Bunker
L’été sur la côte d’Opale, c’est un peu la misère niveau occupation. Heureusement qu’on peut taper dans des ballons et qu’il est possible de squatter un bunker désaffecté depuis la Seconde Guerre mondiale pour tuer le temps. Avec ses potes Antoine et Bozo, Jessica est là. Ça fume, ça traîne, ça s’emmerde pas mal, alors forcément ça déborde.
Les titres sur l’adolescence, l’émancipation et les changements inhérents à cette période sont si nombreux et les thèmes si ressassés, que se lancer à pieds joints là-dedans est forcément casse-gueule. Camille Poulie le sait et décide de ne pas faire dans la demi-mesure. À la fois ancrée dans son époque par ses références (celles du tournant des années 2000) et universelle dans sa représentation du chamboulement que représente le passage à l’âge adulte, sa chronique crue de la puberté se démarque par l’authenticité de sa démarche. Son héroïne est rustique. En survêtement. Elle crie, elle crache, elle ne se laisse pas marcher sur les pieds. Sans artifice et elle tranche copieusement avec cette image d’Épinal de la féminité dont nous assène une société trop normée. Cheveux courts, seins bandés, il faut bien ça pour se faire une place sans être à la fois jalousée des filles et la proie des mâles en rut.
Jeune auteur diplômé des Beaux-Arts de Paris qui débute dans la bande dessinée avec cet album, Camille Poulie est l’héritier de toute une frange de la bande dessinée indépendante et sociale. Un peu comme si Taiyō Matsumoto rencontrait Gilles Rochier. Vivant et brut, son scénario part au quart de tour, comme son héroïne. Prenant place dans sa Picardie natale, ce portrait authentique sans gras se construit de désœuvrements en langages fleuris. Chronique sociale racée, Bunker a aussi l’attrait de son graphisme. D’un noir et blanc tranchant comme une lame de cutter, allant du réalisme de Gipi à une spontanéité de trait qui rappelle celui d’Edmond Baudoin, le style vibrant de Camille Poulie fourmille d’idées et d’audace.

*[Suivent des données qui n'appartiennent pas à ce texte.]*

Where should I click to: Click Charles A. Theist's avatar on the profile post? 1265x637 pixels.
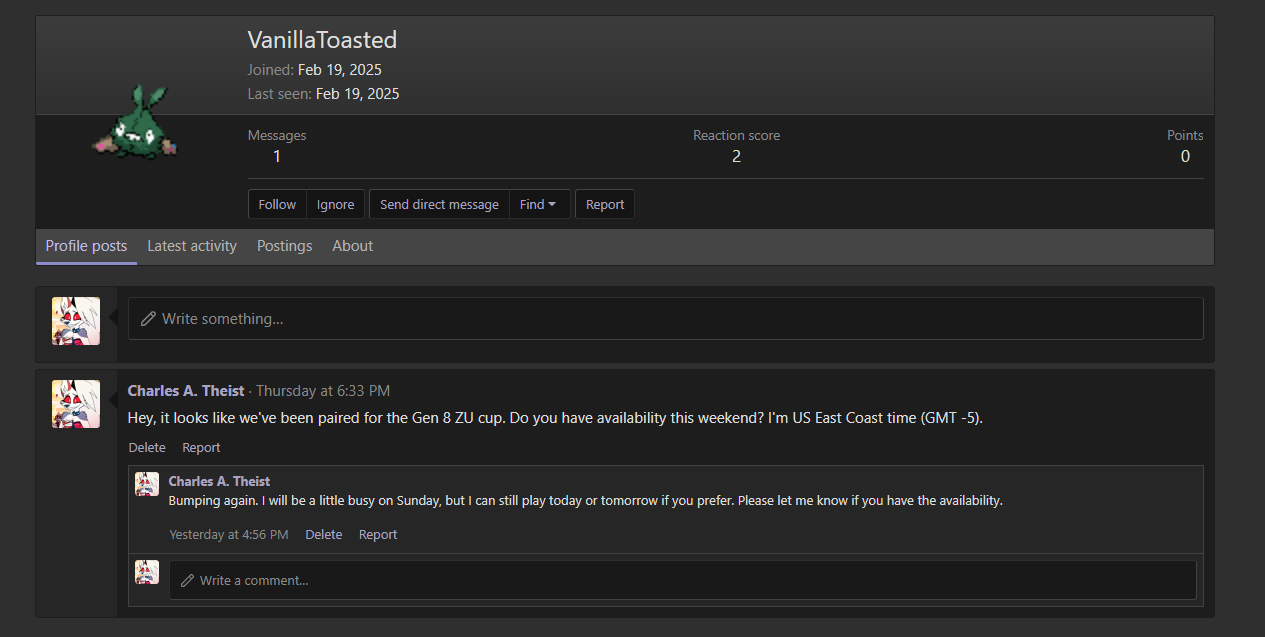[x=76, y=404]
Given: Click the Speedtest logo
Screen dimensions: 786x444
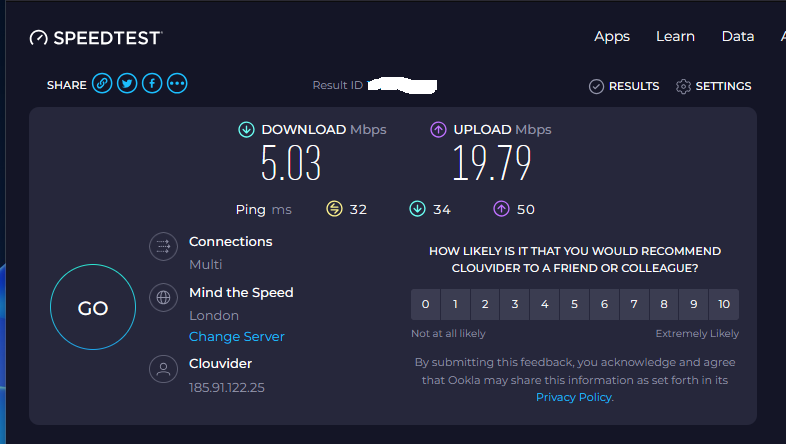Looking at the screenshot, I should coord(96,38).
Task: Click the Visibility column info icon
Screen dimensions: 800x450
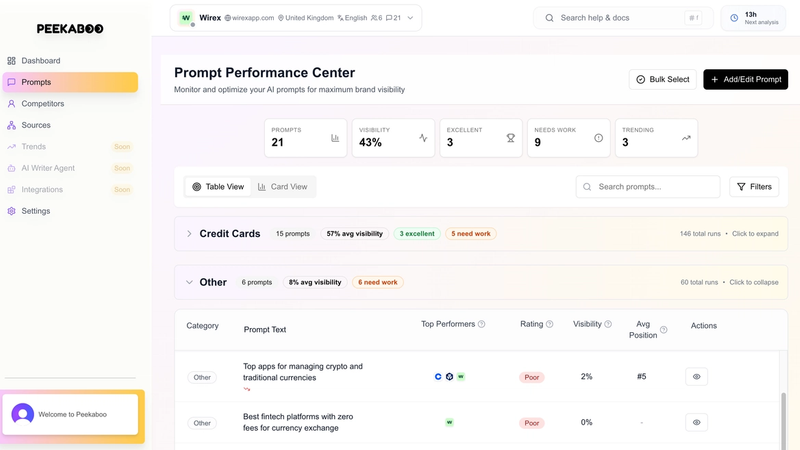Action: pos(608,324)
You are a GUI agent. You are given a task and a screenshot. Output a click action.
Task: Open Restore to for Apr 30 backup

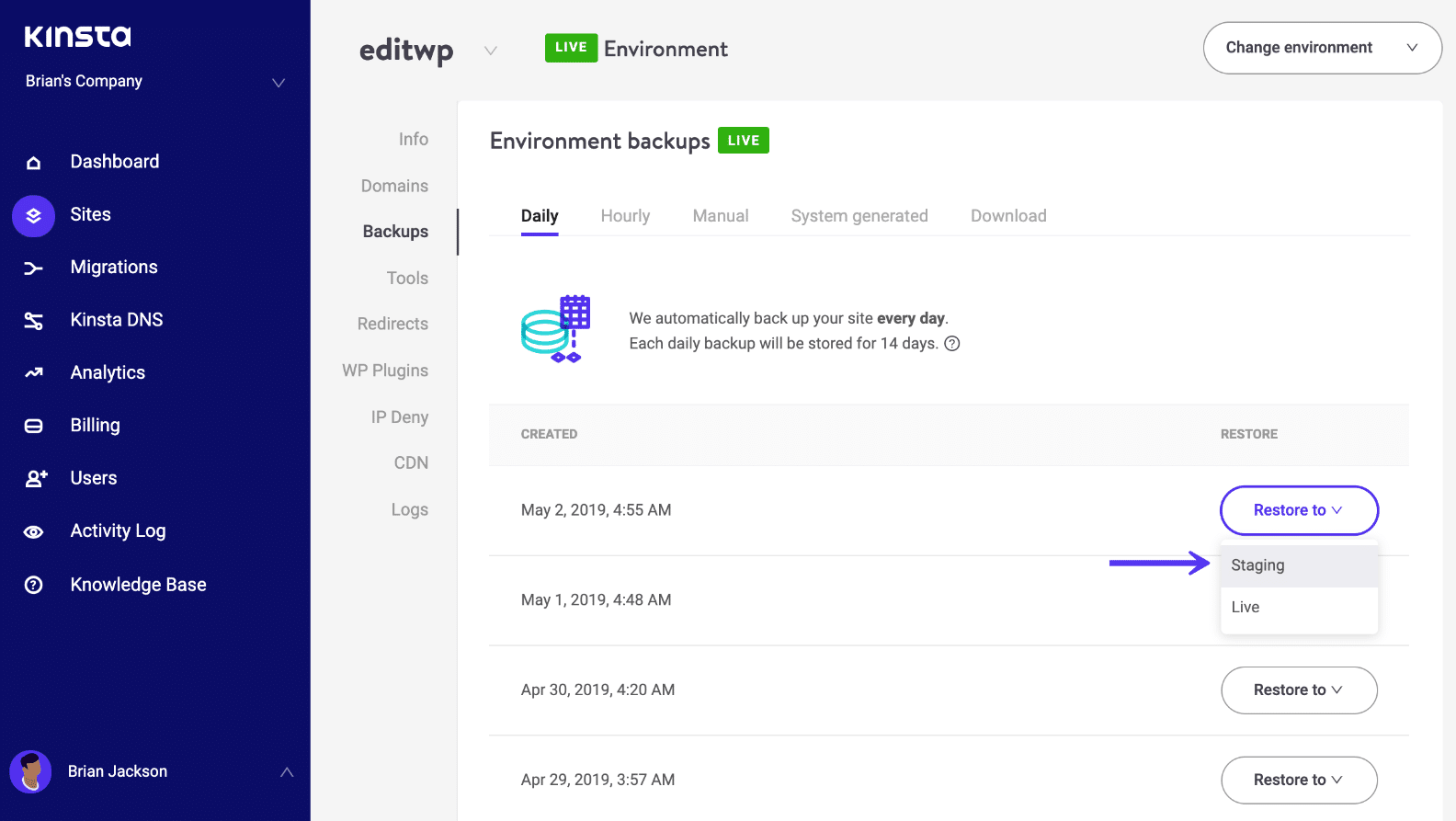(x=1298, y=690)
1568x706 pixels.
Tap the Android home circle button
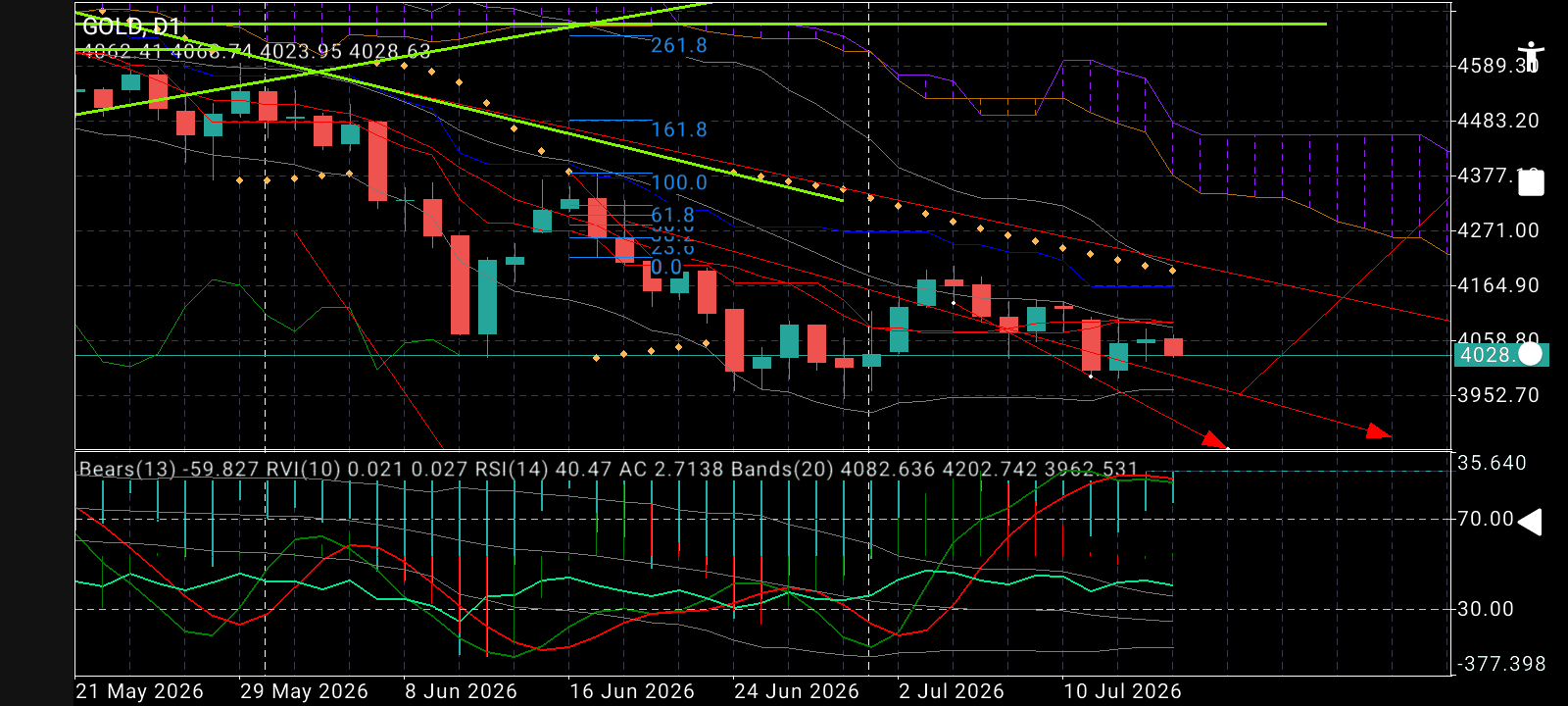(1530, 354)
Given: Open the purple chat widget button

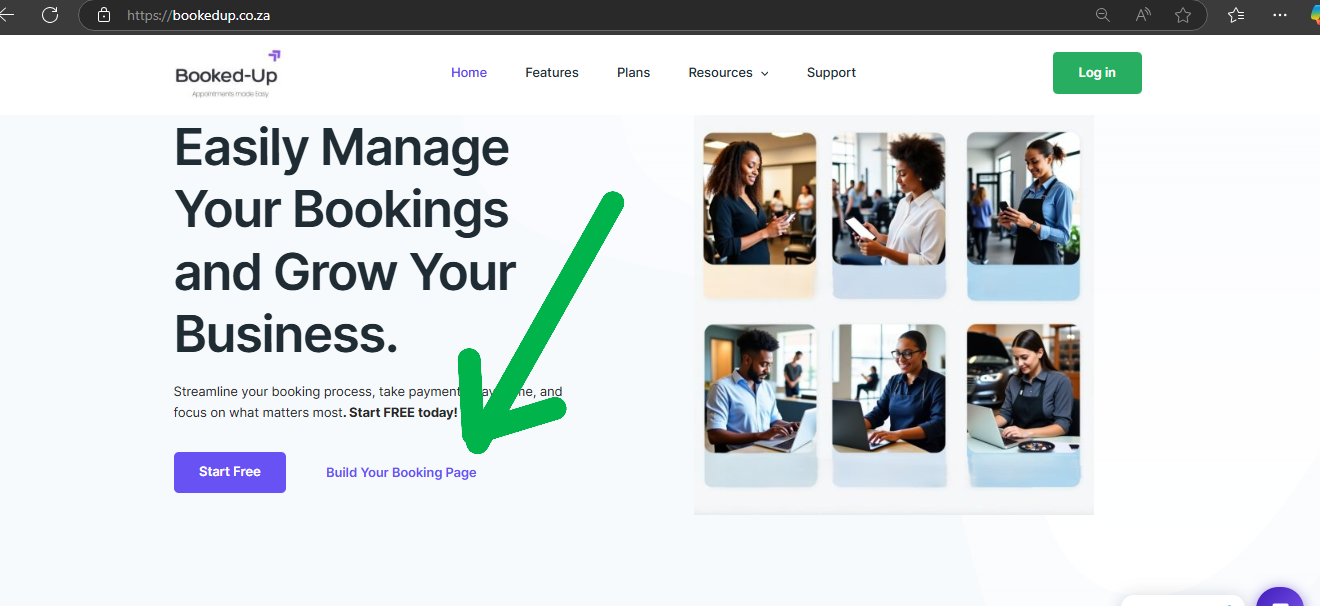Looking at the screenshot, I should pyautogui.click(x=1282, y=596).
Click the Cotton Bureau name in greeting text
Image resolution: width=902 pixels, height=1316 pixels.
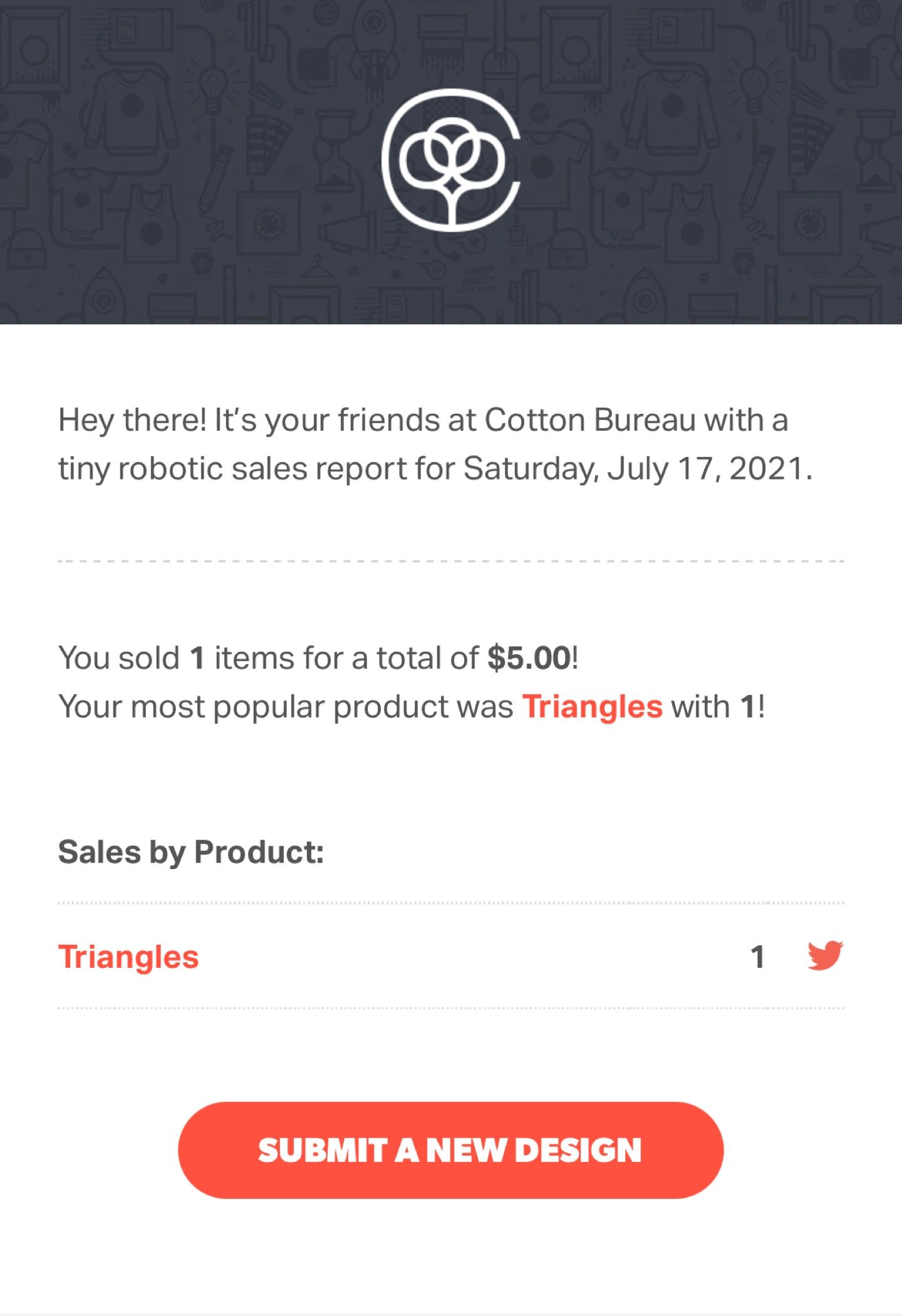[590, 419]
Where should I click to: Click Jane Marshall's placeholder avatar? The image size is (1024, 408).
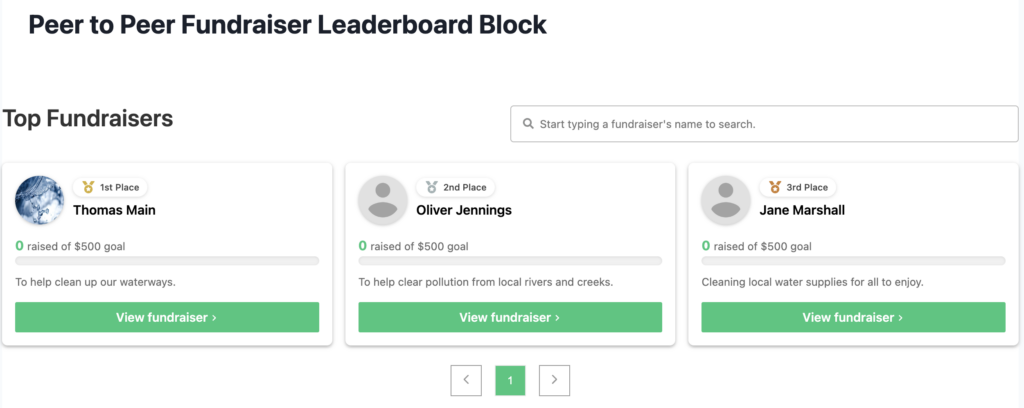[x=726, y=200]
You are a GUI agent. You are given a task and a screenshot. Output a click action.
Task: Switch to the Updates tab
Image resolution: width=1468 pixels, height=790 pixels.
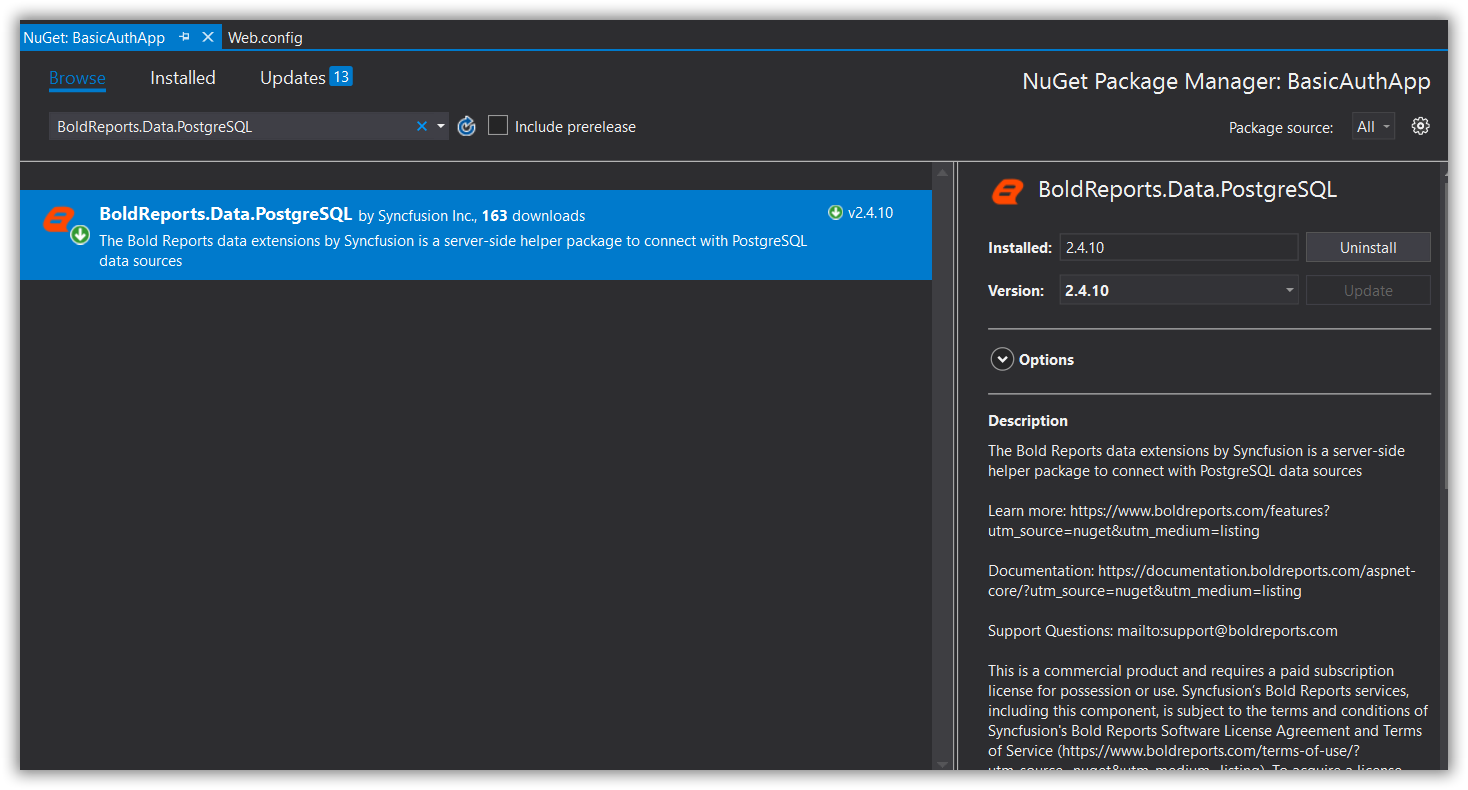[x=293, y=78]
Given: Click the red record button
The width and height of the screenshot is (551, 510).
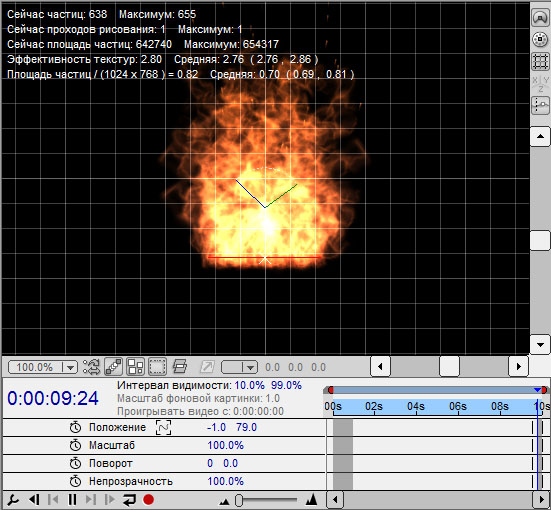Looking at the screenshot, I should coord(149,500).
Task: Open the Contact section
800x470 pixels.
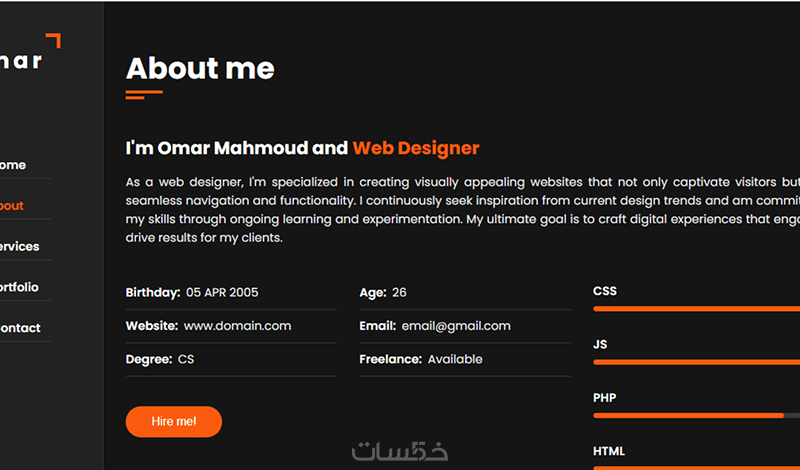Action: tap(20, 328)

Après le très réussi Merel de Clara Lodewick, cette nouvelle collection des Ondes Marcinelle ouvre une porte vers une bande dessinée sociale et humaine à l’inspiration plus indépendante que l’on n’avait pas l’habitude de voir chez Dupuis, ou alors au sein de l’académisme restreint qu’offre la toujours ambitieuse collection Aire libre. Et rien que pour ça, on attend les autres propositions à venir en 2023.